I mean that literally. The band was doing their normal face melting rock-and-roll show, and suddenly the lights went out in half the club. Unfortunately it was the half that contained the electrical outlets for their amps. Lola's ace crew scrambled to restore functionality to the club, as Matt Mabe allowed himself to be goaded into doing a drum solo -- which broke the rest of the club somehow, and left us all in total darkness.
Eventually the power was restored, the band played on, until it went out again, and so on for the rest of the set. Considering the difficult circumstance, they performed ably; I'll be eager to check them out when their raw energy isn't so frequently interrupted.
Up next was El Cento, consisting of Don Cento (guitar, vocals), Earl Darling(drums), and Dave Prez . The first thing that came to mind is this band would have been the hip band in a John Hughes movie in the '80s. There is some serious musical talent here, and I dug some of it -- but mostly it seemed to fall short of what it could be. There was a good bit of David Byrne style mixed in, but where Byrne would build you up to a point and then you would go right off the cliff, El Cento just let you wander back down the hill.

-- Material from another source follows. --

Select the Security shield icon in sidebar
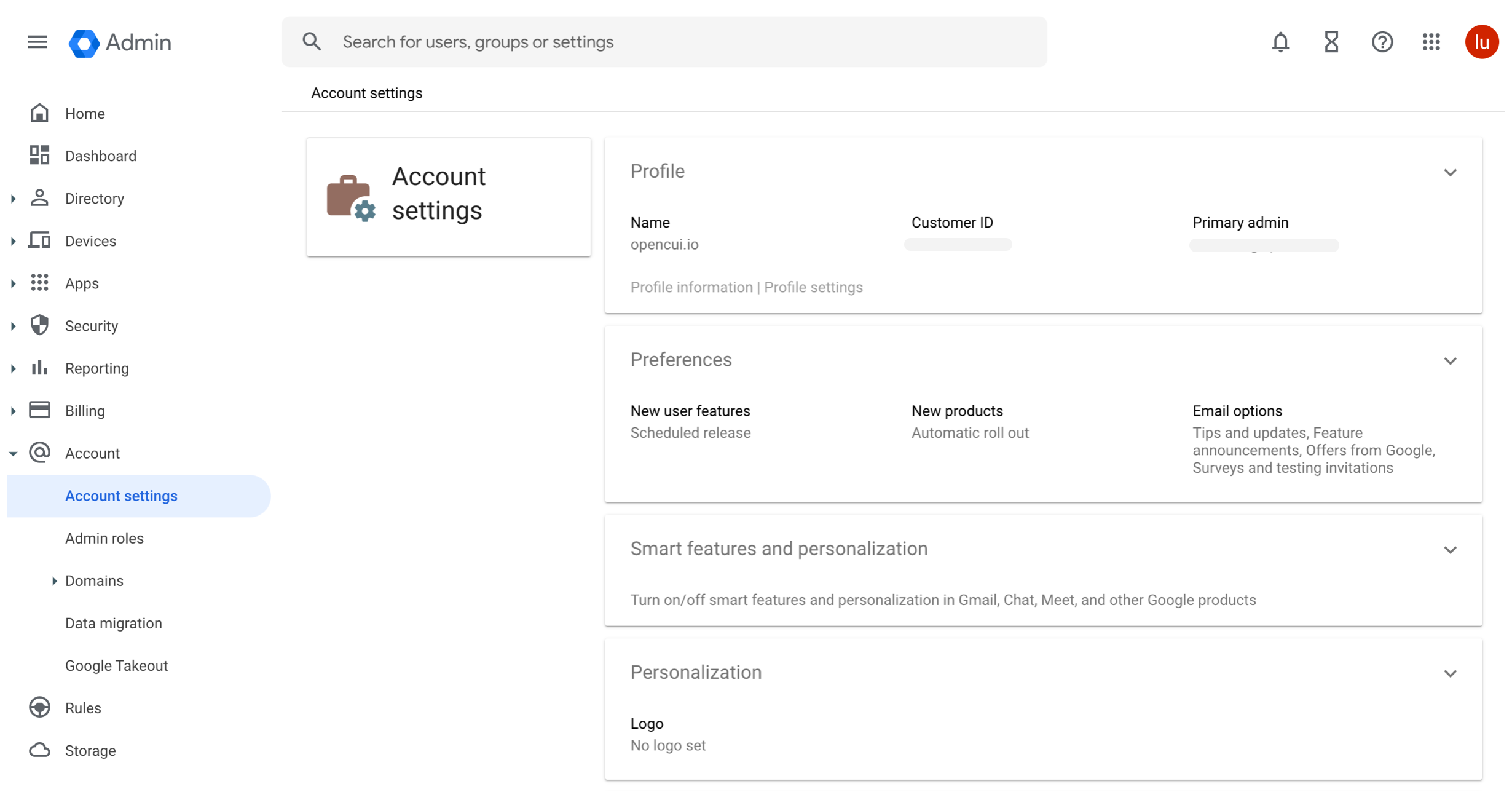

Maybe it was an off night -- the power kept going out on them too -- but it seemed like everything from the bass tone to the guitar riffs had the edge sanded off them. I wanted to like this band, but eventually I found myself distracted by the flashing lights out front.
Yup, it was that kind of night. Those flashing lights turned out to be an ambulance that had showed up for a man who had collapsed and was being given oxygen. Tony Diaz, co-host of The Good Show, was arguing with the TABC, who had apparently decided they needed more of an image problem, and were trying to confiscate the money that had been collected at the door to pay the bands. (I tried to found out why, but never did get to the bottom of the matter.) Eventually the three way feud between the TABC, Lola's and electricity was settled. The TABC retreated, and most of the lights were back to functioning, as long as they didn't turn them up very bright.
Just in time, too, because Tony Ferraro and the Satans of Soft Rock were taking the stage.
This band consists of Tony Ferraro (vocals, guitar), Ryan Thomas Becker (guitar, vocals), Chris Gomez (keyboard), Justin Collins (drums) and David Howard (bass). The music was quirky, and at times discordant (in a good way); and the vocals were rough and edgy. As I said, I've never seen a band involving Becker that I didn't like, and this was no exception. It was creative, original, and satisfying -- well worth sitting in the dark for.
Despite the weirdness (or perhaps partly because of it), this was a terrific show -- and that's what I've come to expect from Tony Diaz and his co-host Tom Urquhart of The Good Show on FM 88.7 FM. Props the staff of Lola's, for their epic effort in keeping things running, despite the multiple snafus.